Making the unfunny funny

Film: “Inglourious Basterds”

Making the unfunny funny
But better if you don’t see this as a film about the Holocaust
Aug 27th 2009
From The Economist print edition

IT WAS bold of Quentin Tarantino and his producer, Harvey Weinstein, to pre-screen their brutal, wisecracking, revisionist war film at the Museum of Jewish Heritage in New York. In “Inglourious Basterds” the Jews have the last laugh on Hitler—but so bloodthirstily that one might wonder whether the director is trying to say that anyone who enjoys seeing Nazis die horribly en masse is morally no better than they were.

It is a safe bet that the master of post-modern cinematic irony intended nothing so simplistic as this. But what, then, did he intend?

Technically, this film is at least as good as any that Mr Tarantino has made, and richer than any of them in incongruous humour, cinematic insider references and graphic violence. A hit squad of American Jewish soldiers and a French Jewess living in Paris converge in a pair of outlandish plots to kill the Nazi high command. The camera stays firmly in focus during scenes of extraordinarily explicit bloodletting. Yet this reviewer found it impossible not to enjoy them.

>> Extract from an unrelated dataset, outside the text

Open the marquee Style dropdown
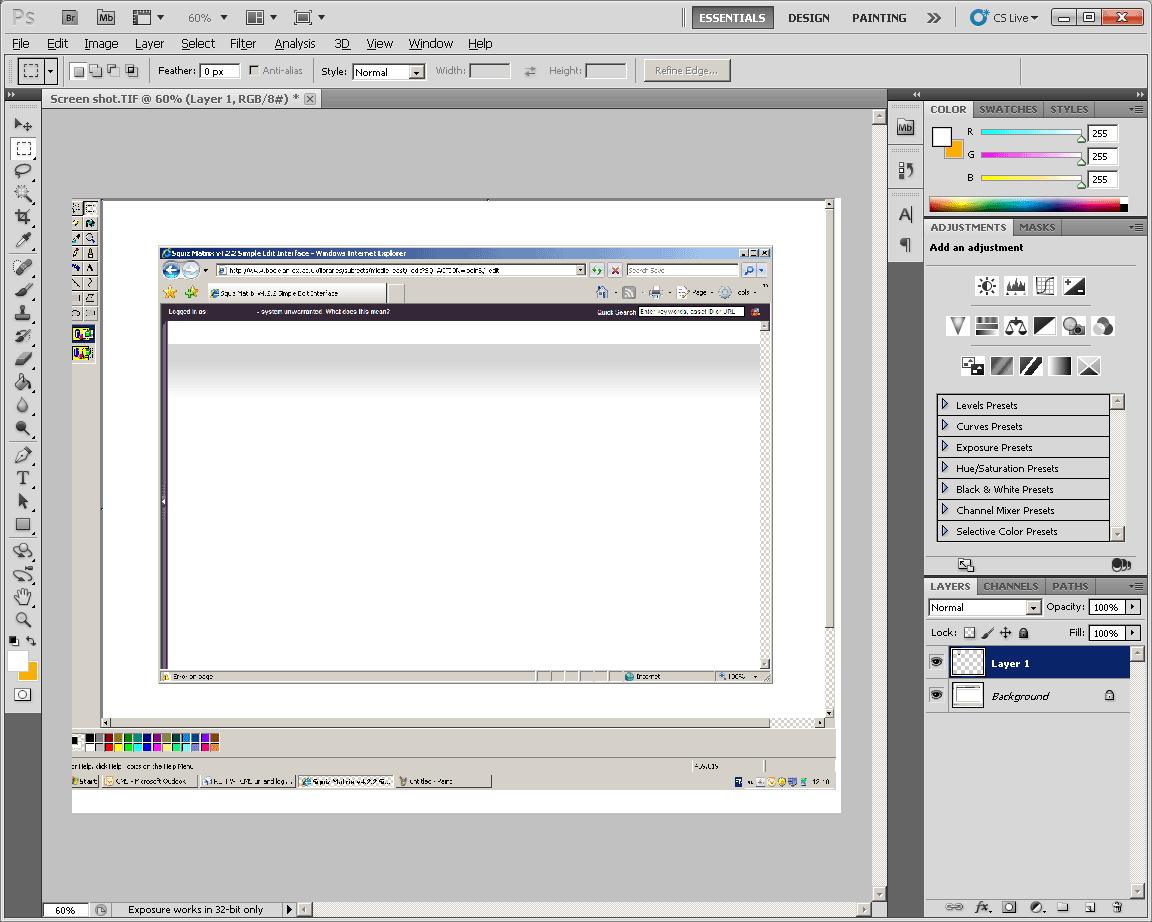This screenshot has width=1152, height=922. pyautogui.click(x=388, y=72)
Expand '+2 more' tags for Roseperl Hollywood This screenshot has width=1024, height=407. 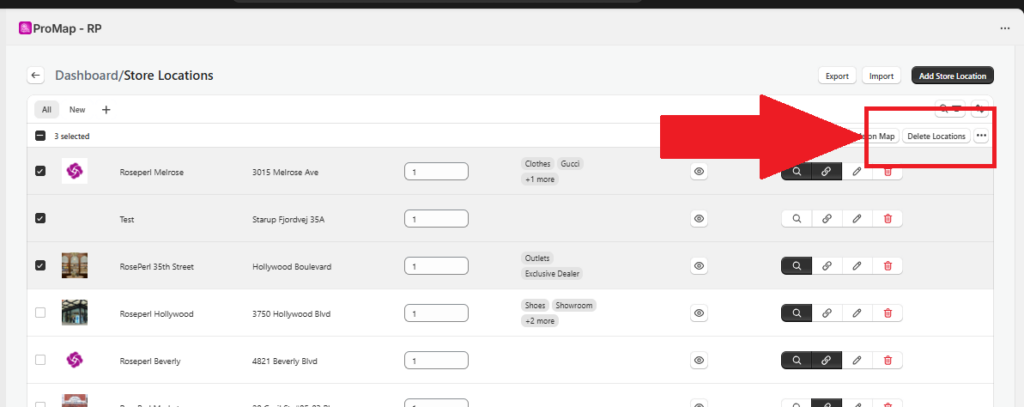(x=540, y=321)
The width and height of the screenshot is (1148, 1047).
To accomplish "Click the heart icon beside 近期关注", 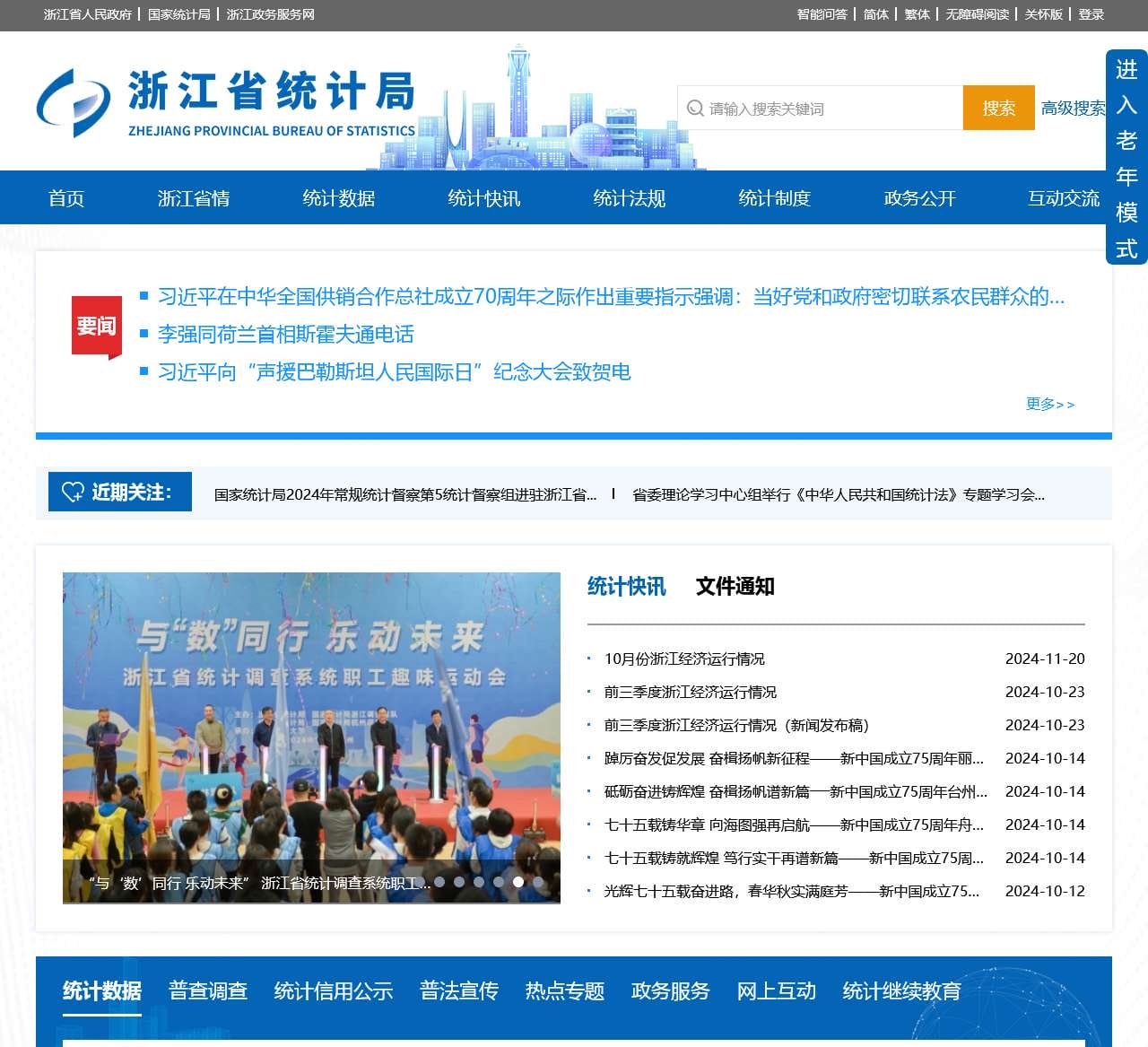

This is partly because the film is, at one level, just a good old revenge fantasy, an echo of the superhero comic-book genre. But it is also because Mr Tarantino, although he kills off goodies as well as baddies, works hard to efface sympathy for all of them. Only once do truly innocent people die, and they do so off-camera. For the rest, his characters are either psychotics, such as the charming and chilling SS colonel (played by the superb Christoph Waltz) and the engaging but equally crazy American officer (Brad Pitt); or cartoon cut-outs such as a suave British agent and a Jewish baseball slugger; or good folk, such as the Jewess and the German who loves her, who are twisted by war into maniacs.

Mr Tarantino may be trying to prove that he, the acknowledged king of detoxified death porn, can make murder fun even in one of the unfunniest chapters in human history. This is a hollow achievement if it depends on keeping the audience entertained but disengaged. Indeed, the nub of many of the negative reviews is that, faced with the Holocaust, Mr Tarantino avoids tricky moral issues.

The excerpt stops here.